- Country: India
- State: Karnataka
- District: Belgaum

Government
- • Type: Panchayat raj

Population (2011)
- • Total: 373 (94 households)

Languages
- • Official: Kannada
- Time zone: UTC+5:30 (IST)
- ISO 3166 code: IN-KA
- Nearest city: Belgaum

= Gavali, Karnataka =

Belgaum district, Karnataka state in India

Gavali (also Gawali) is a small village located in the Belgaum district, Karnataka state in India, southwest of the city of Belgaum. The village is surrounded by forests, waterways and falls, which are subject to illegal mining, removal of medicinal plants and deforestation.

A proposed Mandovi River (Mahadayi River) water diversion and hydroelectric power plant project would result in the submersion of some or all of Gavali.

==Geography==
Sitting on a large plateau, the village is about 810 m above sea level. It is surrounded by forests of the Western Ghats, one of the 18 global ecological hotspots, known for its dense forests, medicinal plants and trees, agricultural lands and mining resources that are at risk due to illegal mining, smuggling of medicinal plants and trees and deforestation. Over 500 acres of farmland was bought from Gavali village farmers by one person.

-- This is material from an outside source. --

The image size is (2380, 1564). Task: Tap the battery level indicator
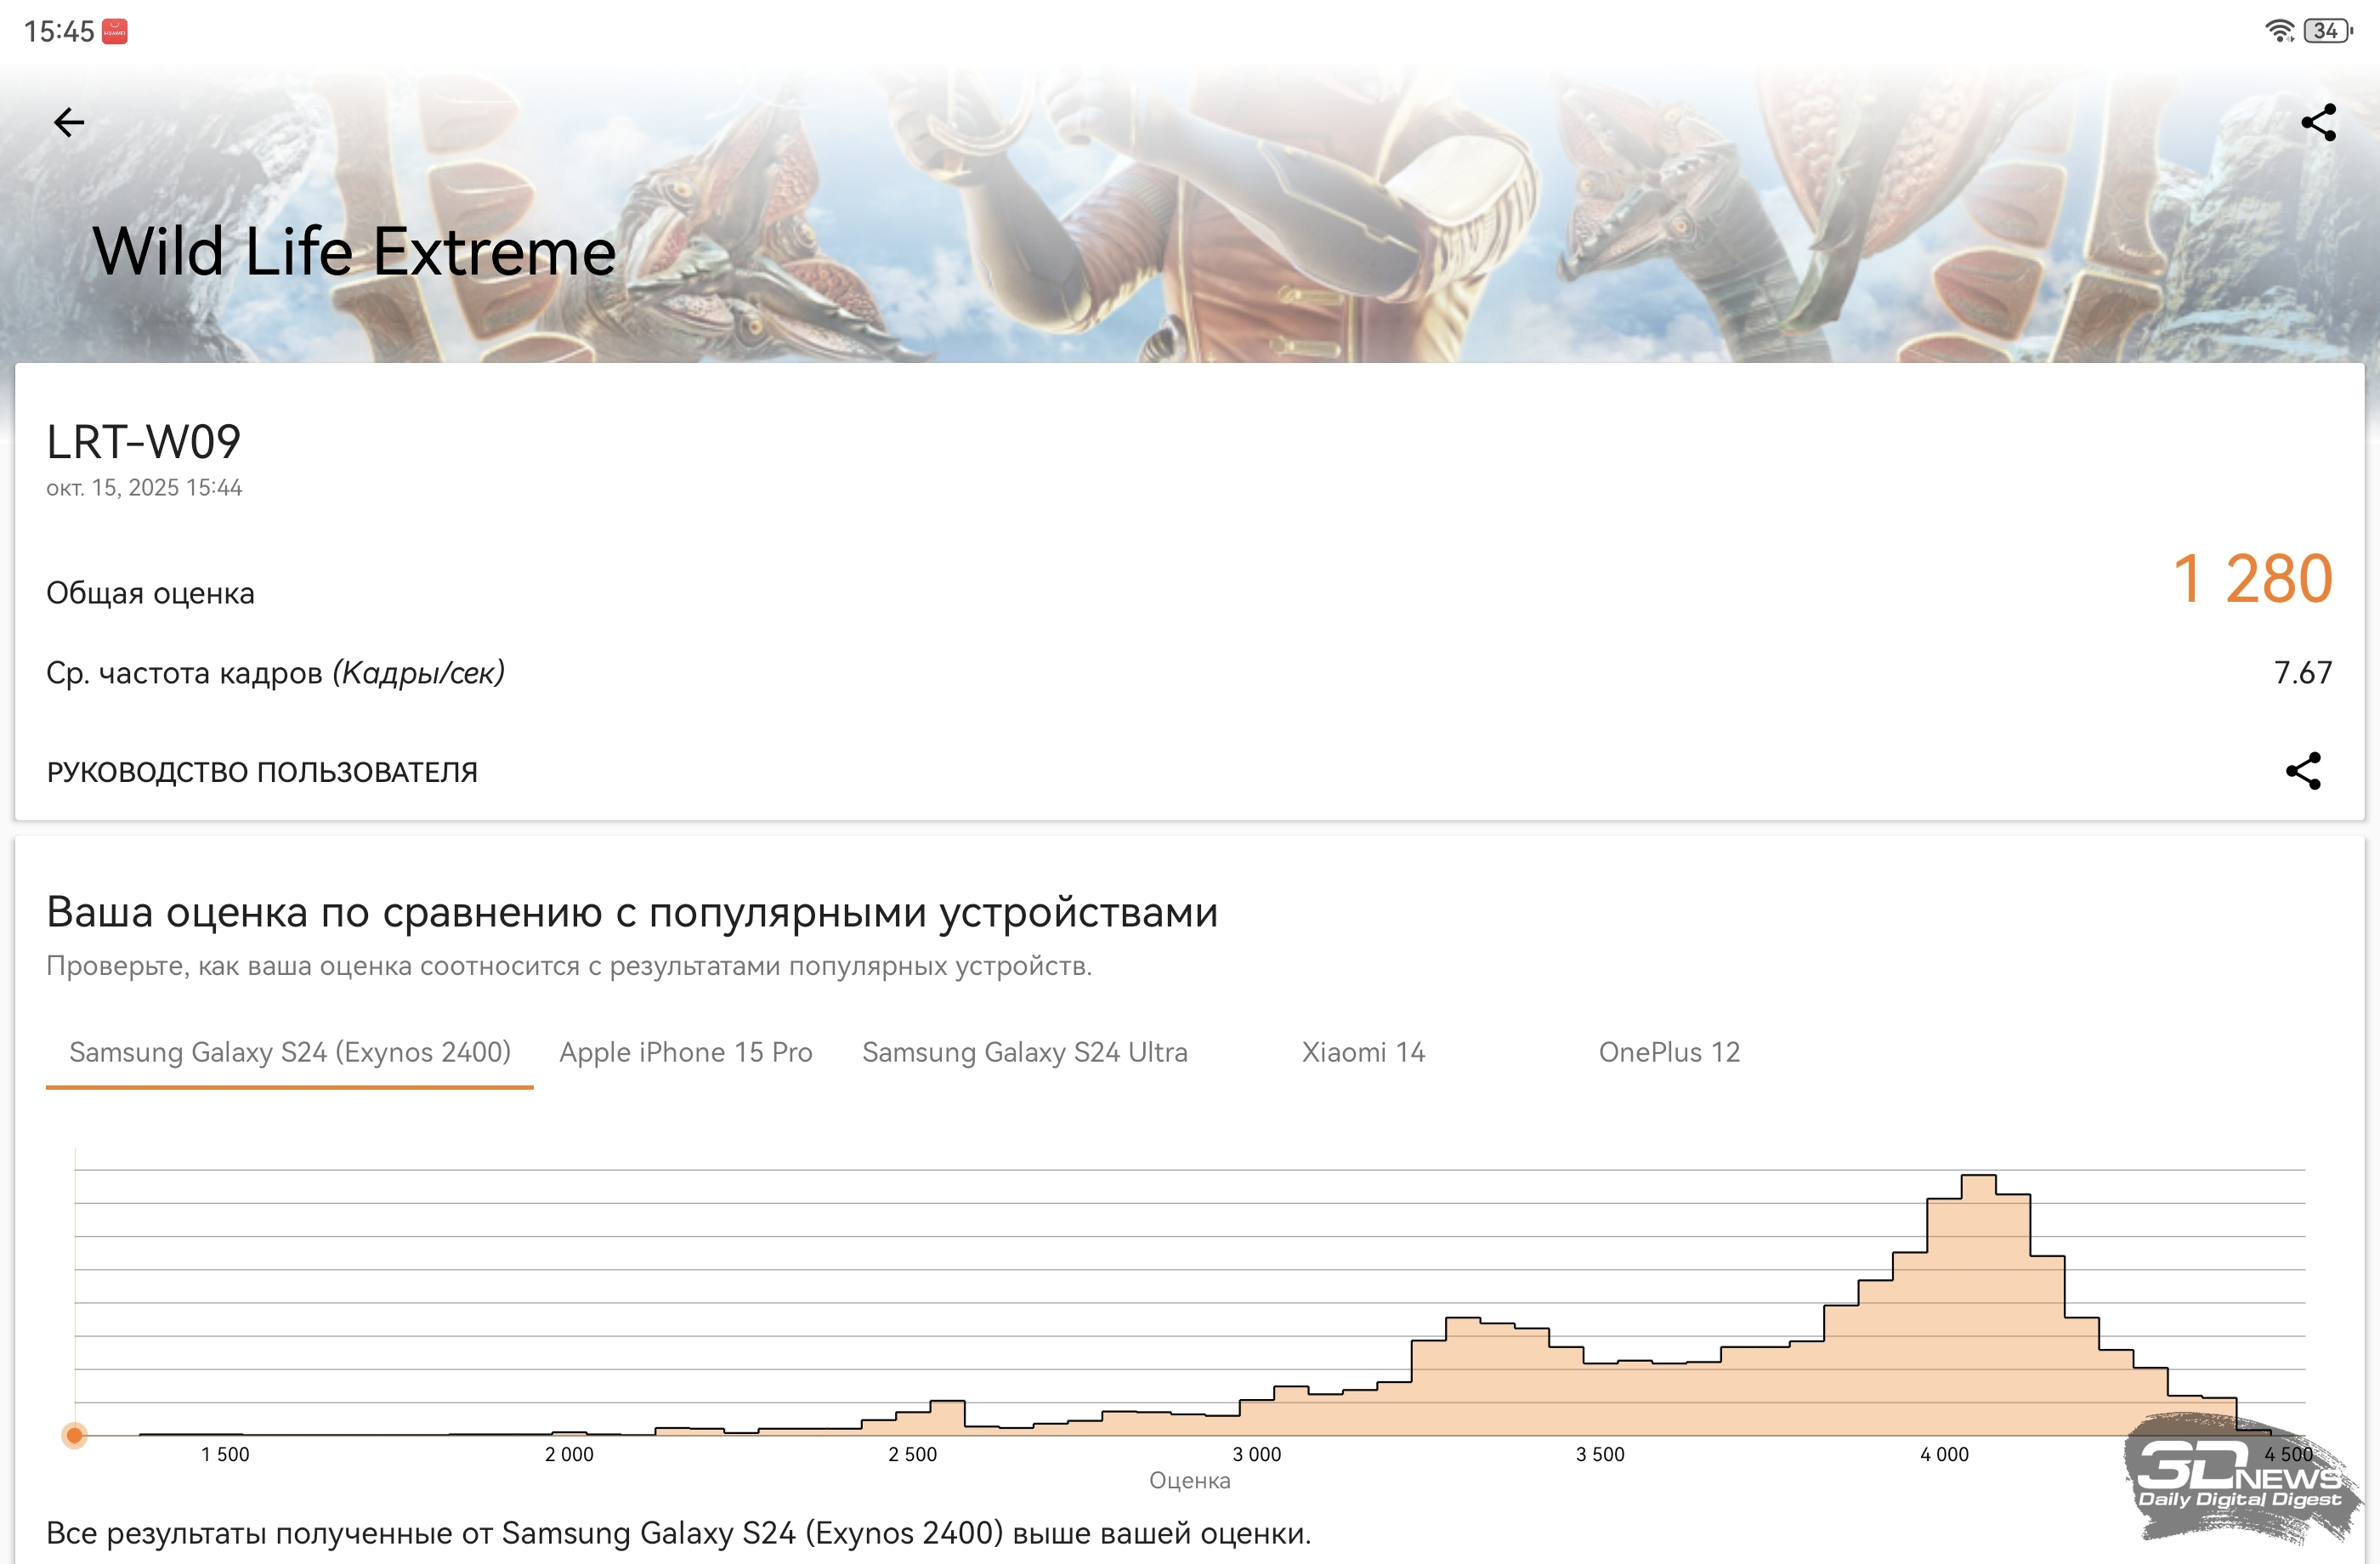point(2326,31)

Gavali village is one of the identified Medicinal Plants Conservation Areas requiring eco-restoration.

Between the village of Gavali and Chapoli, the Mandovi River that flows to the beautiful 200 m Vajrapoha Falls (also Vajrapoya waterfalls), best seen after the monsoon season (June–October). The falls are about 1.5 hours southwest of the city of Belgaum.

The Mandovi River (also called the Mahadayi River) is fed by streams near the villages of Gavali, Hemmadaga, Jamboti, Kankumbi, and Talawade. Lying in the mountainous Western Ghats (also called Sahyadris), the region may receive up to 3800 to 5700 mm of rainfall per year. During the summer months (March–May) the stream and river water levels can become low, resulting in water shortages. The Gavali village temple area is thought by some to be the birthplace of the Mandovi river.

===Proposed Mandovi River Dam project===
A proposed Mandovi River (also Mahadayi River) water diversion and hydroelectric power project would result in submersion of 1,000 acres of agricultural land and 4,300 acres of forest. Some or all of Gavali would be submerged with other neighbouring towns. Under the project,
- the main Kotni dam would divert water above Khanapur and produce power
- five additional dams would be built to produce hydroelectric power
- six more dams would be built to divert water to the Malaprabha River.

The governmental plan, on hold for various reasons, to build the Kotni dam has been recently revived. While geologists determine whether the area can support a dam, Paryavarni, an environmental group, and the Goa government seek to stop the dam from being built and protect the regions delicate environment.

==Languages==
Languages spoken in the area are Marathi, Kannada and in towns English is commonly spoken.

==Education==
Baburao Thakur, a Gaud Saraswat Brahmin (GSB), was a noted journalist, freedom fighter and social worker who led the establishment of the Belgaum Jilha Prathamik Shikshan Samiti on 1 October 1937. The Samiti established its second primary school in the remote village of Gavali and 206 schools were established and managed by the Samiti by 1939. Although the teachers faced housing issues, poor sanitation, inadequate water supply and low wages, the schools became a model for the Government of Bombay (now Mumbai). In the course of the work in the remote communities, the Samiti developed adult education courses, built roads, advised on agricultural issues and developed programs for sanitation — all of which raised the local standard of living.

==Prehistoric rock art==
Rock engravings are found at Gavali, Udupi made during the megalithic period of a side view of a humped bull.